Le principal obstacle pour ceux qui ont besoin d'aide est le même : les troubles mentaux résultant d'expériences de combat traumatisantes sont stigmatisés, et les soldats veulent préserver le job pour lequel ils ont fait tant de sacrifices. "J'ai été blessé de nombreuses fois, je suis passé par d'énormes souffrances , raconte DuBois. La souffrance physique est une forme d'inconfort et nous sommes entraînés à surmonter cet inconfort." Pour lui, le problème commence quand "les gars pensent qu'ils peuvent surmonter la douleur émotionnelle et mentale de la même façon" .
Des quinze premières années de son mariage, DuBois n'en a vécu que huit avec son épouse. Le reste du temps, il était en mission. Pour garder les apparences auprès de sa hiérarchie, lorsque le couple a eu besoin d'un conseiller pour se maintenir à flot, DuBois n'a pas fait appel à son assurance. Il ne voulait laisser aucune trace. "Les commandants ne peuvent pas se permettre de prendre plus de risques dans les missions, donc les soldats évitent de montrer qu'ils traversent une période de détresse mentale et ont besoin d'aide. C'est compréhensible , explique-t-il. On ne peut en vouloir à personne."
Trouver la paix
Après une vie passée à faire la guerre, DuBois travaille désormais pour la paix. "Quand un terroriste veut se faire sauter en appuyant sur un bouton, on n'a pas le temps pour une petite conversation. On peut seulement lui mettre une balle dans la tête , dit-il. Mais il est possible de prévenir ce genre de situation. Aujourd'hui, mon ennemi est devenu l'ignorance."
L'ancien soldat a créé l'association SEAL of Peace, avec laquelle il promeut la paix à travers l'éducation et le développement personnel. Lui-même ne connaît que trois autres SEAL qui se sont suicidés. Robert Guzzo en fait partie, tout comme Job Price.
Dans un article paru récemment dans le Sanford Journal of Public Policy de l'Université de Duke, en Caroline du Nord, le Capitaine Jamie Sands se souvient de la mort de son ami Job Price. "J'ai senti mon souffle qui se coupait et les larmes remplir mes yeux." Price était, comme Sands, le commandant d'une équipe de SEAL. Il s'est donné la mort en Afghanistan, deux mois après Guzzo. "Une des vulnérabilités de notre culture est que nous présumons la résilience de notre personnel , écrit Sands. Après douze ans de guerre, nous commençons seulement à questionner cette présomption."

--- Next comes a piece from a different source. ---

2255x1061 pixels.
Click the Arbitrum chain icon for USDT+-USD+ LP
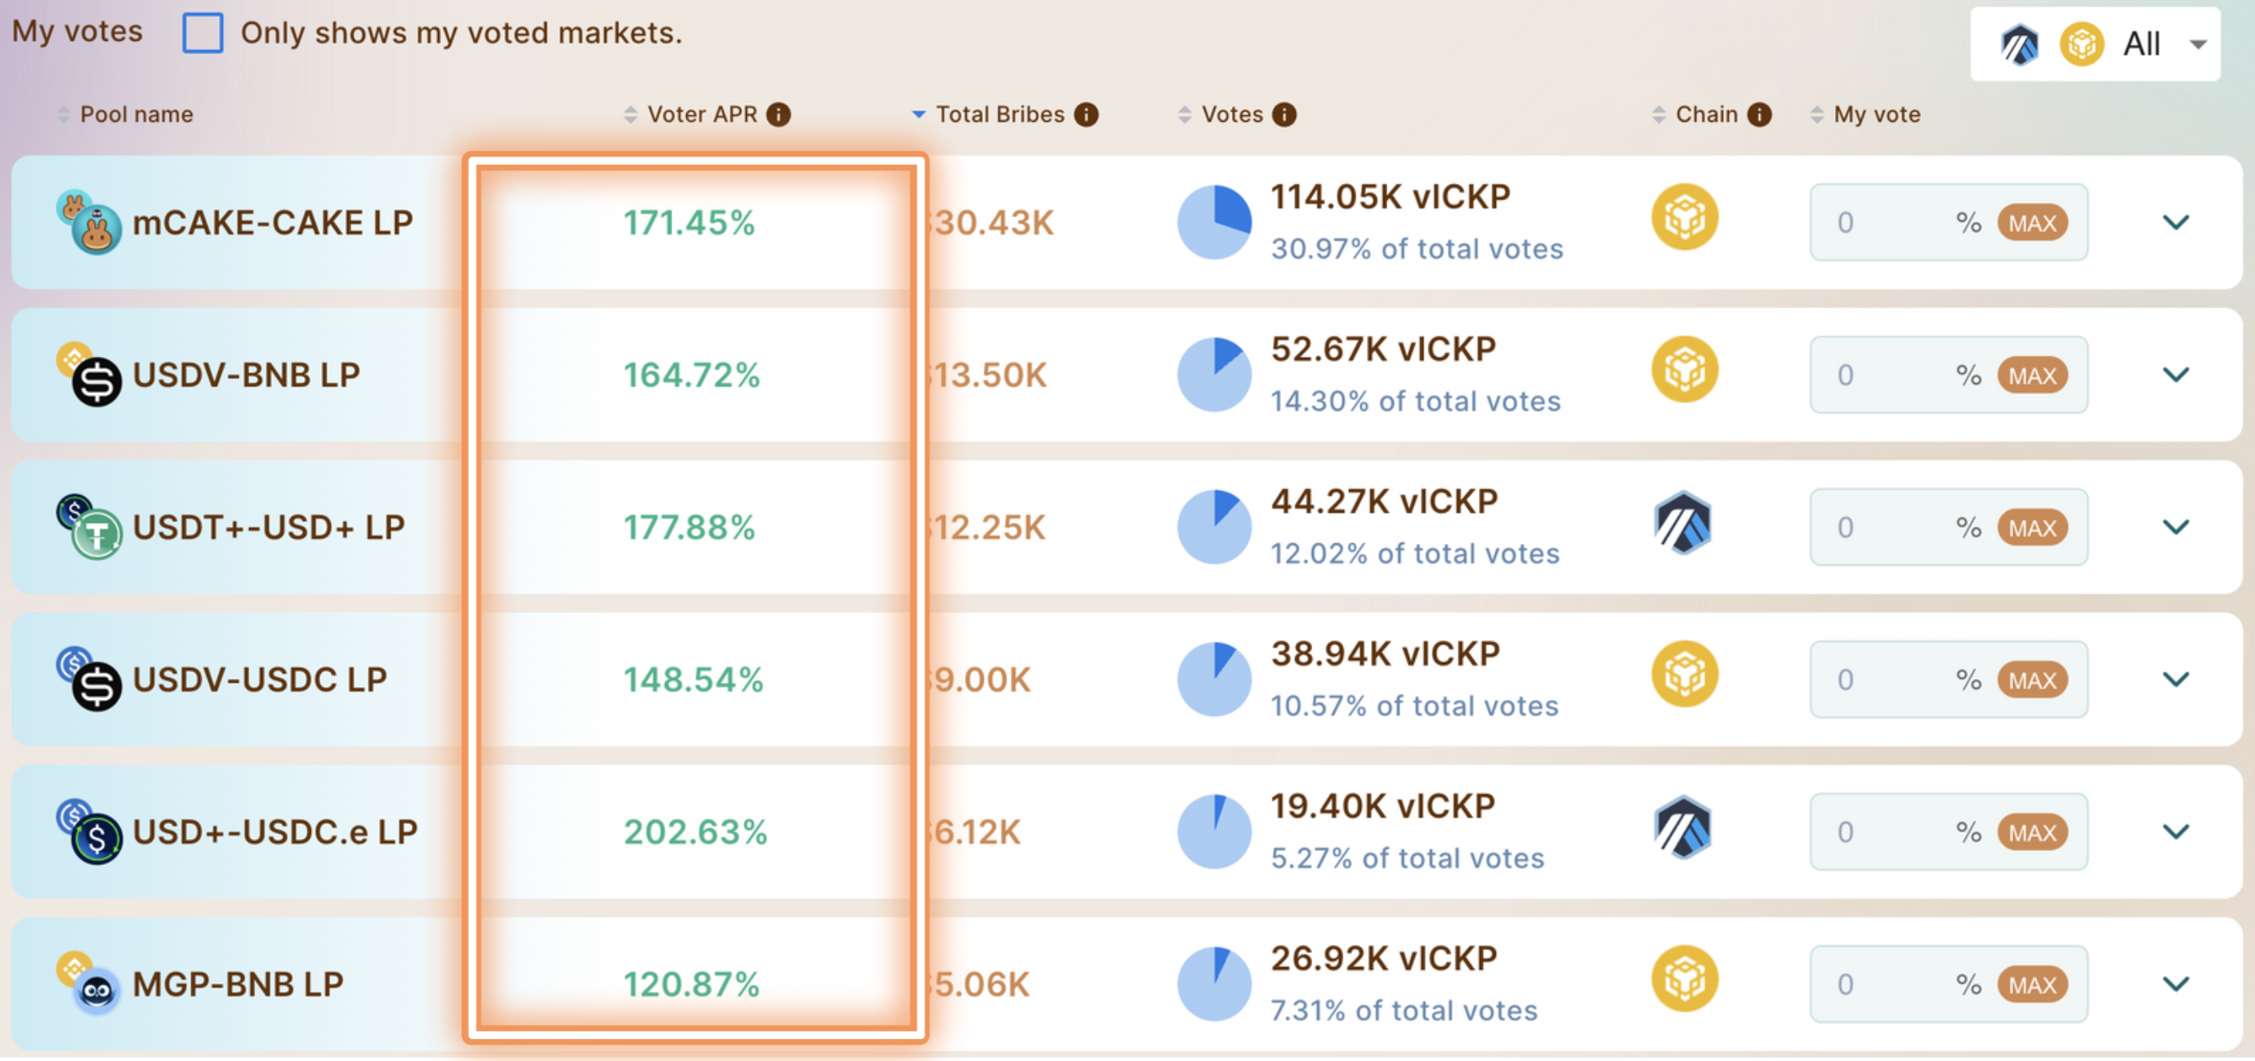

Alors que le gros de l'armée américaine s'apprête à quitter l'Afghanistan, DuBois rejoint Sands dans sa réflexion. "Il est temps d'apprendre aux gars à avoir le courage de parler de leurs problèmes. Reconnaître ses sentiments n'est pas une faiblesse." Plus d'un an après la mort de son fils, une question reste toujours sans réponse pour le père de Robert Guzzo : combien de soldats doivent encore mourir pour que le problème soit reconnu ? Robert Guzzo ne trouvait pas la paix. Il avait 33 ans.